The Kingdom’s fiscal policymakers also got a slap on the back from the IMF. “The deficit widened in 2020 to 11.3 percent of GDP (4.5 per cent of GDP in 2019) as oil revenues fell and spending needs increased, and it was comfortably financed by new borrowing and the drawdown of government deposits.” The deficit will decline to 4.2 percent this year, the IMF said, lower than the official forecast.
Some of the controversial measures introduced during the pandemic, like the tripled VAT rate, as well as the removal of cost-of-living allowances and domestic-energy price subsidies, “are all important contributors to the planned fiscal adjustment and should not be reversed or delayed.”
The work of the Ministry of Finance was recognized by the IMF. “Steps to continue to strengthen fiscal transparency are needed, including by publishing more detailed information in budget documents and broadening the coverage of fiscal data beyond the central government,” they said.
Mohammed Al-Jadaan, Saudi Arabia’s finance minister, appreciated the IMF’s praise. “Such results have been achieved despite the impact of the COVID-19 pandemic, fluctuations in oil prices, sharp economic fluctuations, declines in global demand, receding growth and other challenges that the Saudi government has risen to,” he said in response.
The IMF included the Kingdom’s financial and capital markets sectors in its praise. “The financial sector continues to be well-regulated and supervised by SAMA,” it said.
“Banks are well-capitalized and liquid despite a decline in profitability and a slight increase in non-performing loans (which remain low) over the past year.”

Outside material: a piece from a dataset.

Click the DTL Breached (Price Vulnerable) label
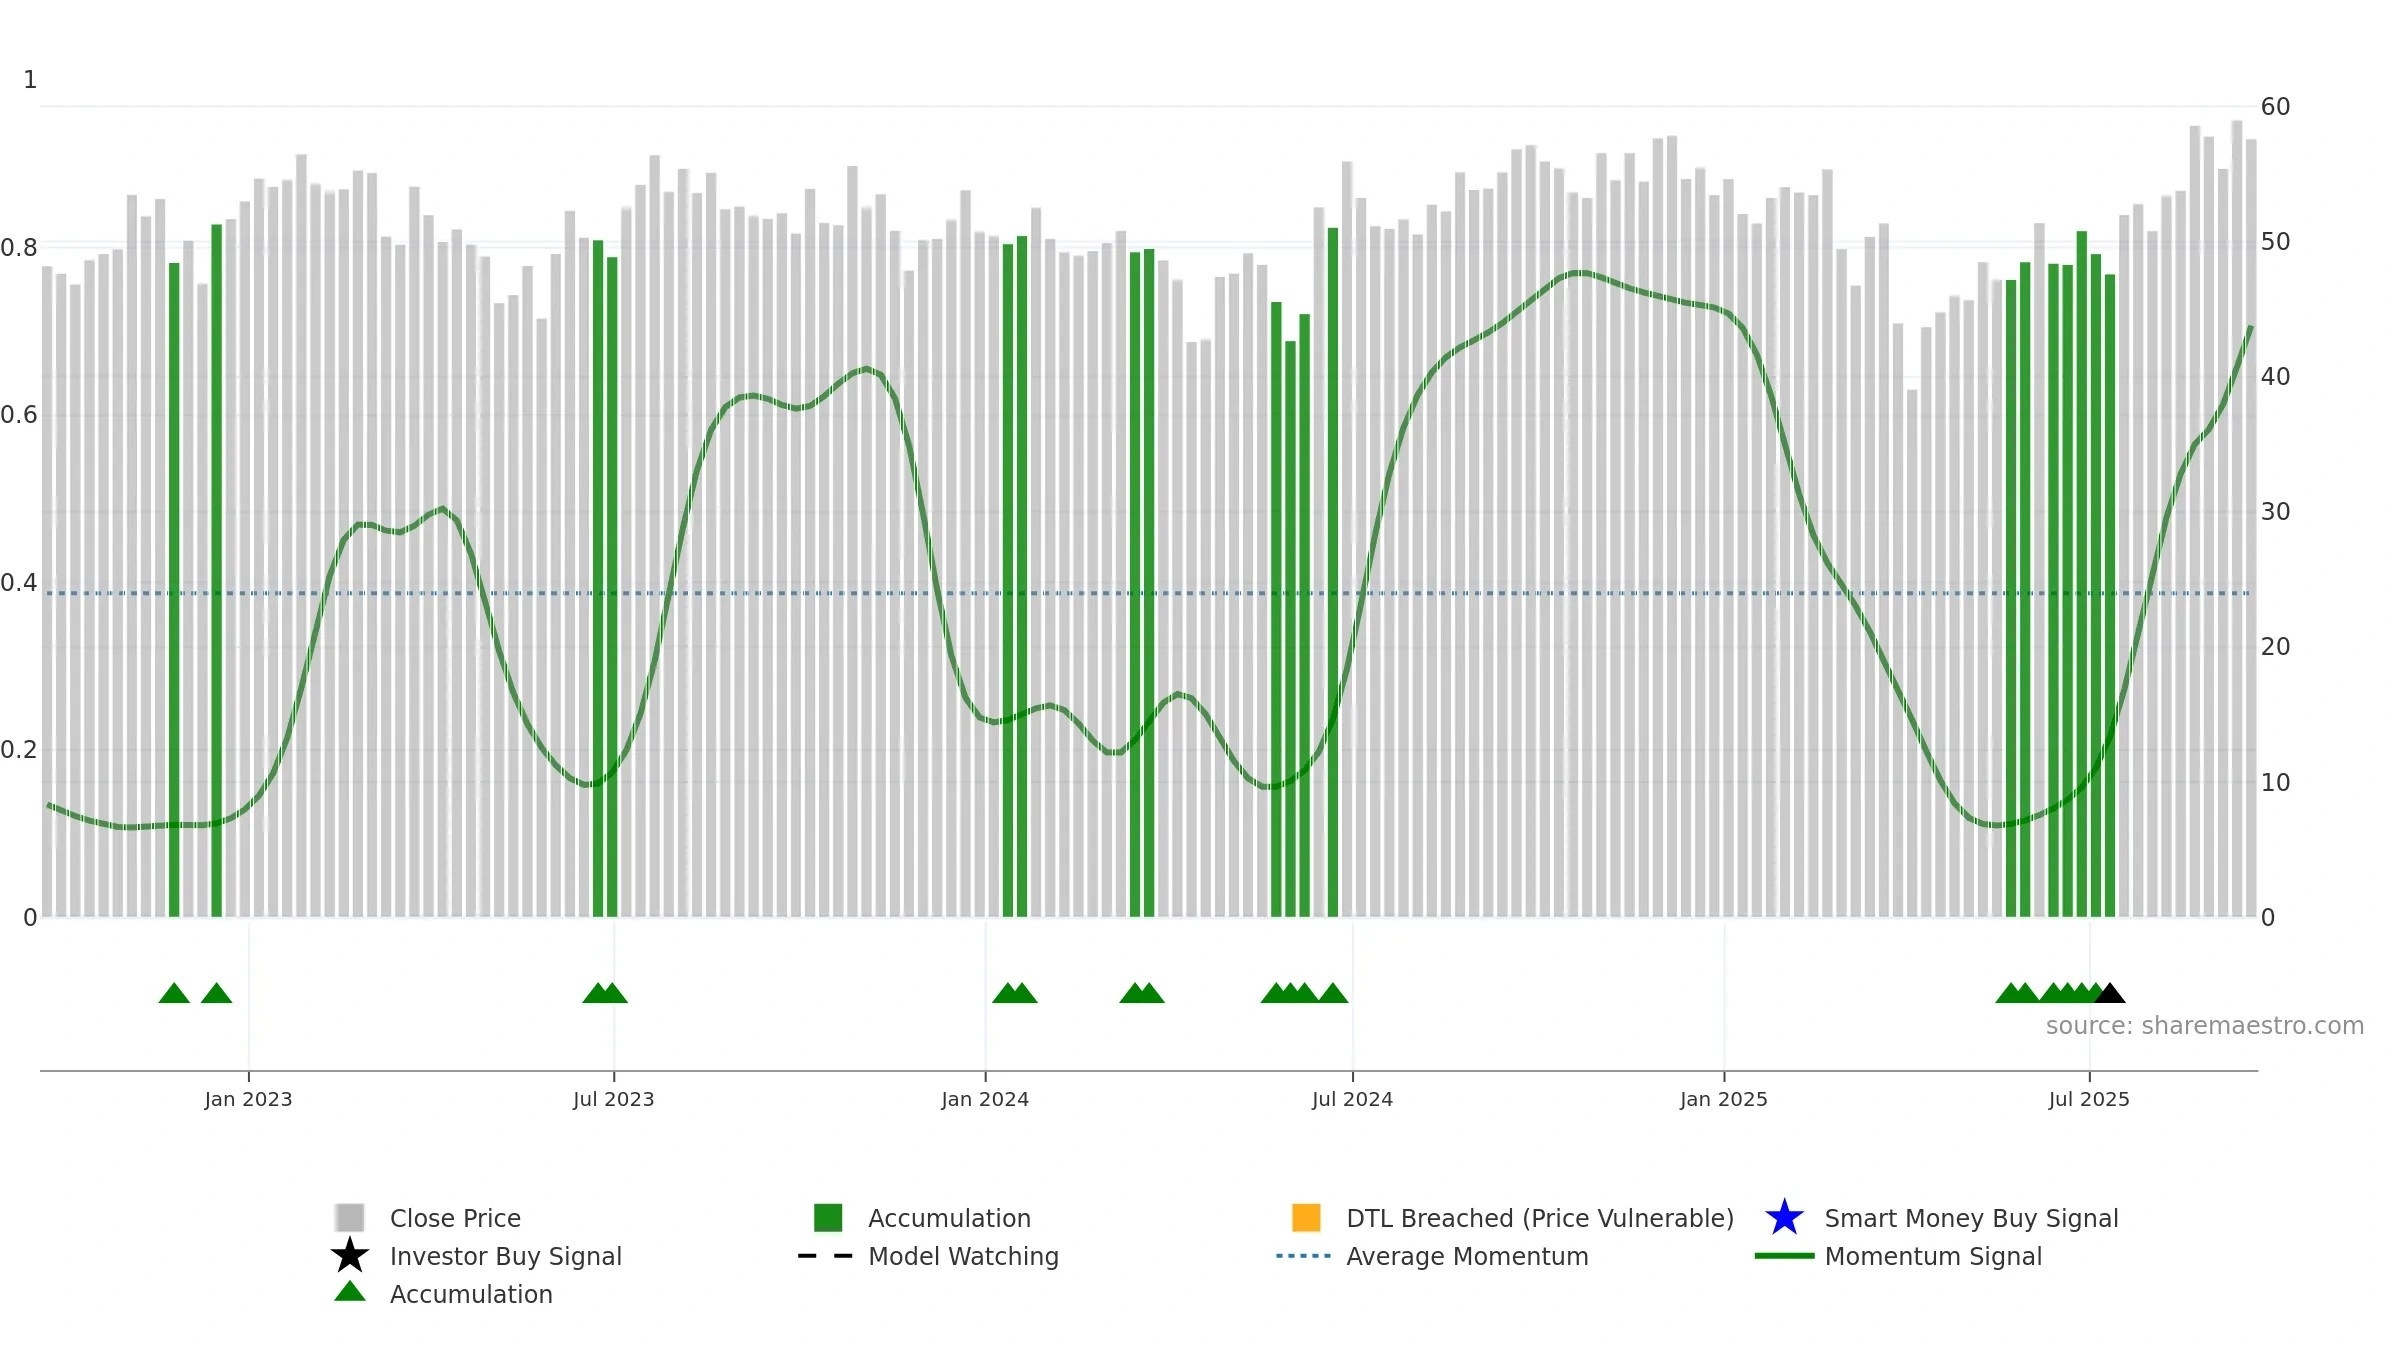This screenshot has width=2400, height=1350. point(1540,1218)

It added: “The impressive pace of equity and debt market reforms has continued under the guidance of the Capital Market Authority and the National Debt Management Center. These reforms are increasing capital raising options for companies and investment opportunities for savers.”
Saidi, the former DIFC chief economist, said: “Saudi Arabia’s fiscal prudence has to be complimented, in addition to the efficient tapping of debt markets and structuring of key energy infra structuring to finance deficits.”

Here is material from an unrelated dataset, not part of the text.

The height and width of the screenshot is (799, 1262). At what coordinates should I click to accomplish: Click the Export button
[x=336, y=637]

On one crucial subject — the gradual erosion of Saudi Arabia’s foreign reserves under the impact of pandemic pressures and the need for continued investment in Vision 2030 initiatives — the IMF was sanguine. “The exchange rate peg continues to serve Saudi Arabia well given the current economic structure. SAMA’s foreign exchange reserves remain at very comfortable levels,” it said.

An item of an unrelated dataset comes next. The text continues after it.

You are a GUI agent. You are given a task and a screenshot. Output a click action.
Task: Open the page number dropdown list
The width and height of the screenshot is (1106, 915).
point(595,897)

There were some caveats from the IMF assessors. “To secure the recovery and spur stronger growth, policymakers need to carefully manage the exit from the remaining COVID-related support and continue the longer-term reform agenda under Vision 2030,” they said.
They also highlighted the need to continue support for the “social security net” to support low-income households which may be struggling from the effect of economic recession compounded by higher tax rates and the withdrawal of cost of living allowances.
“If the recovery stalls, the planned reduction in government capital spending could also be slowed while keeping the medium-term capital spending envelope unchanged,” the IMF said.
Above all, it is important to maintain the momentum of economic reform. “Increasing the competitiveness of Saudi workers in the private sector is important to the success of the reform agenda. Developing a competitive and diversified private sector will be difficult unless the wage expectations of Saudi workers are in line with their productivity,” the IMF assessors concluded.
According to Saidi, the pace of continued growth depends on global oil markets and the future pattern of the virus, but the signs are as good as the IMF’s conclusions.
“Saudi Arabia’s growth prospects with continued macroeconomic stability and prudent fiscal stance will encourage increased domestic and foreign investment in addition to housing investment and consumption by households,” he said.